Criteria to determine whether or not a foreign postsecondary pharmacy school has the United States equivalence of regional academic accreditation:
- It is officially recognized as a degree-granting institution by the authorities who have jurisdiction over tertiary education in the country in which it operates; and
- Its degrees merit reciprocal recognition by other educational institutions in the same country or region, and the individual courses within the degree programs merit transfer of credit or exemption from requirements when a student enrolls in a degree program at another educational institution in the same country or region.
Criteria to determine whether or not a foreign postsecondary pharmacy educational curriculum meets the applicable four-year or five-year professional degree requirement of the FPGEC Certification Program:
- One year of full-time academic work at a foreign pharmacy school meets the one year of full-time academic work requirement of the FPGEC.
- The official defined length of the pharmacy educational curriculum and the full-time study requirement are defined by the country and/or pharmacy school that offers the program.
- Previous studies will not increase or decrease the official defined length of the foreign pharmacy educational curriculum. For example, the official defined length of the pharmacy educational curriculum in Pharmacy School A is four years for the Bachelor of Pharmacy program. If Pharmacy School A also offers an optional two-year diploma in pharmacy, and the School admits students with the two-year diploma in pharmacy into the second year of the Bachelor of Pharmacy program, the official defined length of the pharmacy educational curriculum remains four years in length. Acceptance of the diploma in pharmacy does not add two years or one year to the four-year official defined length of the pharmacy educational curriculum.
- Postsecondary coursework that is mandated for all pharmacy students, and that is required for admission to the foreign university or the foreign pharmacy program at the university, will be evaluated for consideration in determining whether the foreign post-secondary pharmacy educational curriculum meets the applicable four-year or five-year professional degree requirement of the FPGEC Certification Program.

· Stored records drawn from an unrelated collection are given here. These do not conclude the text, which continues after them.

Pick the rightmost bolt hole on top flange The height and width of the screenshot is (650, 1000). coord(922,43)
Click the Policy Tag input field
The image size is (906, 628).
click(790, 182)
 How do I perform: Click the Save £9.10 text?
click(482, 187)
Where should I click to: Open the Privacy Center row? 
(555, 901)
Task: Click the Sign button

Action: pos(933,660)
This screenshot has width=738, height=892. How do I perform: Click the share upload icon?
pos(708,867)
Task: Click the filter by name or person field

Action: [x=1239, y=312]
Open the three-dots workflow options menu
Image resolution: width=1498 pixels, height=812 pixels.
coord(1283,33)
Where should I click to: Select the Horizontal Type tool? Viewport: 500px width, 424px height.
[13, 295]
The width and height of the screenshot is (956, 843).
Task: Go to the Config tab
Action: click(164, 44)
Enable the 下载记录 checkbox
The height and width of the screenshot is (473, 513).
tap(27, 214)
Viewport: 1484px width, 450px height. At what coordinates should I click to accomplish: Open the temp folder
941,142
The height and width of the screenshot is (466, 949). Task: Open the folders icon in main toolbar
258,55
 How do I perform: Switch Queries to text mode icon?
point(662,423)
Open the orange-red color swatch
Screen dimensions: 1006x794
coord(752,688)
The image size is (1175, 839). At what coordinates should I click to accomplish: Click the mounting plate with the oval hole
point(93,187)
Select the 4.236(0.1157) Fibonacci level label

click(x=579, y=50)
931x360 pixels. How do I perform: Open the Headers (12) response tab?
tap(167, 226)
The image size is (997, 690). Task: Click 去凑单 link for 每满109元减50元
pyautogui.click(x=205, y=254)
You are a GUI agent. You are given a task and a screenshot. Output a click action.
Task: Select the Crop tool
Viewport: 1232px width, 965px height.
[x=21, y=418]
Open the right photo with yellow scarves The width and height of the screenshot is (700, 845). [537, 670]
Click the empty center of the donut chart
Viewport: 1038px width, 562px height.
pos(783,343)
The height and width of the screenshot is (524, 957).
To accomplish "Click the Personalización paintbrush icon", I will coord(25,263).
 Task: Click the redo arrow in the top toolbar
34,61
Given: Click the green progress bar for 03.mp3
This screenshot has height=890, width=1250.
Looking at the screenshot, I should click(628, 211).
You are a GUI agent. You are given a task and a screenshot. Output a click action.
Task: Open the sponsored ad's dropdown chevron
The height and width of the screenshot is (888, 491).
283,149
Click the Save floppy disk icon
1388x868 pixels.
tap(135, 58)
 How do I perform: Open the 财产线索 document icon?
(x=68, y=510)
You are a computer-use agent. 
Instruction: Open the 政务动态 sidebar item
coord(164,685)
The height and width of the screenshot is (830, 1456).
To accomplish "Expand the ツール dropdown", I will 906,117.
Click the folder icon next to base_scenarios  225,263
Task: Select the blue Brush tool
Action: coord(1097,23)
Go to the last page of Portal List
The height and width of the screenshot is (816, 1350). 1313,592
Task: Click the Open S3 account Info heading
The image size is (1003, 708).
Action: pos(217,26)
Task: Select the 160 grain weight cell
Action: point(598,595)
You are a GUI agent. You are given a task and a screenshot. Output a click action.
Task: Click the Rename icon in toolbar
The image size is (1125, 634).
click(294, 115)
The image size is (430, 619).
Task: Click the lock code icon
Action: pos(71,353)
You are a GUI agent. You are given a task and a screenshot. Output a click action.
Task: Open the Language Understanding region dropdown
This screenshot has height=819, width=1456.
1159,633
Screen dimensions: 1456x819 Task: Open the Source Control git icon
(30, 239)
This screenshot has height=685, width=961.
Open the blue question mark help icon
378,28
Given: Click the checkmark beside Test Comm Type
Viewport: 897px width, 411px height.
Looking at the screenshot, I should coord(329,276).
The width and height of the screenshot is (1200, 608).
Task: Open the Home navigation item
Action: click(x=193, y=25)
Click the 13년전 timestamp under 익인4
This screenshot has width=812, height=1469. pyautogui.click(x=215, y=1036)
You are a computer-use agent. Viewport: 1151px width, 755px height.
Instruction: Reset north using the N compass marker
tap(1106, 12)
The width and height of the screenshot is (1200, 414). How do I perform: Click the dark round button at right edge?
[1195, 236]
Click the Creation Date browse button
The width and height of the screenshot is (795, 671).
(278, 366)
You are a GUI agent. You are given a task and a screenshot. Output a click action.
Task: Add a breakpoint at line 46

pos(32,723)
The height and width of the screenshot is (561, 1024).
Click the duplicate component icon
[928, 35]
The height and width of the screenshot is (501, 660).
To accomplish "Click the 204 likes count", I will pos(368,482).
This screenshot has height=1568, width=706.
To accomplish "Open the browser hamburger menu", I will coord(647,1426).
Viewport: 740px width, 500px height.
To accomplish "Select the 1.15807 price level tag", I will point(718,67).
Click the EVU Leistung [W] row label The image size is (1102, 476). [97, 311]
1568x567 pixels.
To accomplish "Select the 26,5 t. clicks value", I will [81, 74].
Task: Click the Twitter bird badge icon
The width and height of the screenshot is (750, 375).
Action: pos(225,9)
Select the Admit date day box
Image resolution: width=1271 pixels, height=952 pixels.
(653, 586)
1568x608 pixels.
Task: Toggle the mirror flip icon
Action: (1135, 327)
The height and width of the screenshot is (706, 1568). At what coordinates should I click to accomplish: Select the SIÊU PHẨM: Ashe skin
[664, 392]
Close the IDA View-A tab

- The foreign degree program must confer the qualification that is required for licensure and/or authorization to practice as a pharmacist in the country that it was offered.
- The foreign degree program must contain at least the minimum of the common curriculum requirements of other pharmacy programs in the United States.
- Requirements for admission to a foreign pharmacy school or college of pharmacy should be the same for all students. If the requirements are not the same, only the least stringent set of requirements for admission to the foreign pharmacy school or college of pharmacy is considered.